Wilson had emailed his letting agent setting out a letting policy, which included
“No coloured people because of the curry smell at the end of the tenancy.”
After the EHRC threatened proceedings back in May, Wilson was unrepentant. And also legally illiterate.
“I personally find Indian and Pakistani people, and also coloured people in general to be extremely intelligent people. And I know quite a number.
“We had a problem with a tenant who had dogs, which fouled the carpet. I say no pets and no smoking, and no one gets upset about that. I tacked on to the email ‘no coloured people because of curry smells’. When you rent a property, no one is going to take it if it smells of curry.”
He said he has had no Indian or Pakistani tenants since 2012, and that his ban stems from a property he bought a few years ago. “After buying it I found it stunk of curry. I thought I could get rid of the smell but I couldn’t. I had to replace all the carpets and the wallpaper. It took a very long time.”
Wilson said he was confident he could defeat the EHRC in court. “When getting an injunction you have to apply for damages. And there aren’t any. They [the EHRC] are saying to me you have refused to take Indian and Pakistani people. I say where? Point to it. I think it is not reasonable to say that what I said was racist.”
In correspondence with the EHRC, he added, apparently intent on ensuring the case against him was watertight:
“I refuse to take tenants from a group of people that produce curry smells. I take just about anyone except Pakistanis and Indians.”
By the way, we know this is not true. The list of people Wilson won’t take also includes single mothers, ‘battered wives’, people on zero hour contracts, central Europeans with children, and, yet more bizarrely, plumbers.
And so it came to pass that the EHRC brought proceedings for an injunction, alleging direct discrimination on grounds of race contrary to section 13 Equality Act 2010.
Fergus Wilson defended himself. His illustrious history of acting in person includes his failed attempt to appeal his assault conviction. It appears he exceeded his previous efforts this time, in front of Maidstone County Court.
Wilson called the EHRC’s action “political correctness gone mad”. He told the court it was an “economic decision” to reject south Asian tenants and that he was not racist.
The landlord, whose personal wealth has been estimated at £200m-£250m, represented himself in court but was repeatedly admonished by the judge for bringing up issues that were not relevant to the case.
Wilson’s defence ranged from asserting that the email containing the ban on “coloureds” was just a joke and banter with a young letting agent, through to defending it on behalf of all landlords.
He also suggested that rent guarantee insurance – required by buy-to-let lenders – would not be offered to south Asians because claims rates were too high.
He told the court: “The reality is that with some of the rent insurers, if your name is Patel, you won’t get a rent guarantee as you are more likely to claim on it.”

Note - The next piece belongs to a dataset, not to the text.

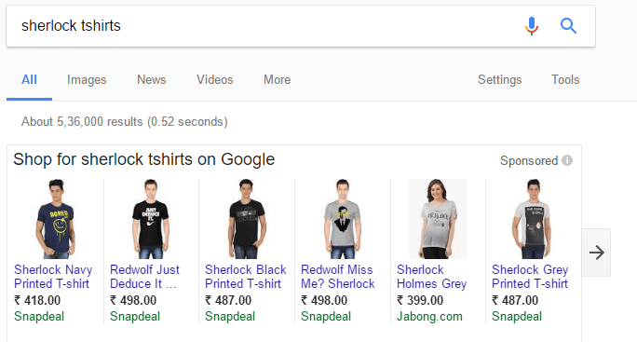Select the All results tab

Given that his policy was directly discriminatory whether or not he was personally racist (though, you know, the evidence is to say the least suggestive on that), it is perhaps unsurprising that the Judge found that the policy was, um, directly discriminatory.
“This policy clearly amounts to discrimination,” (the Judge) said. “I find the policy is unlawful. Such a policy has no place in our society.”
(The Judge) added that it was clear Wilson had indeed sent the email to his letting agent. “I reject Mr Wilson’s case that this was a joke. This has been raised for the first time (in court). This was not consistent with his pre-action correspondence with the EHRC.”
The upshot, a three year injunction banning Wilson from applying criteria discriminating against “coloured” tenants or those of Indian or Pakistani backgrounds. And costs of £2,500 against him.
Congrats to the EHRC for bringing the case and counsel Bethan Harris, who must have had an interesting day at Maidstone.
Now if only freestanding discrimination cases weren’t so ridiculously hard for individuals to bring, we might see more letting agents and landlords face something similar.
Also, a point to lament that banning orders are not yet in force, and wonder whether a court finding of discrimination under Equality Act should also be a potential banning order offence under the forthcoming regulations. (Waves at the DCLG. We know some of you read the blog).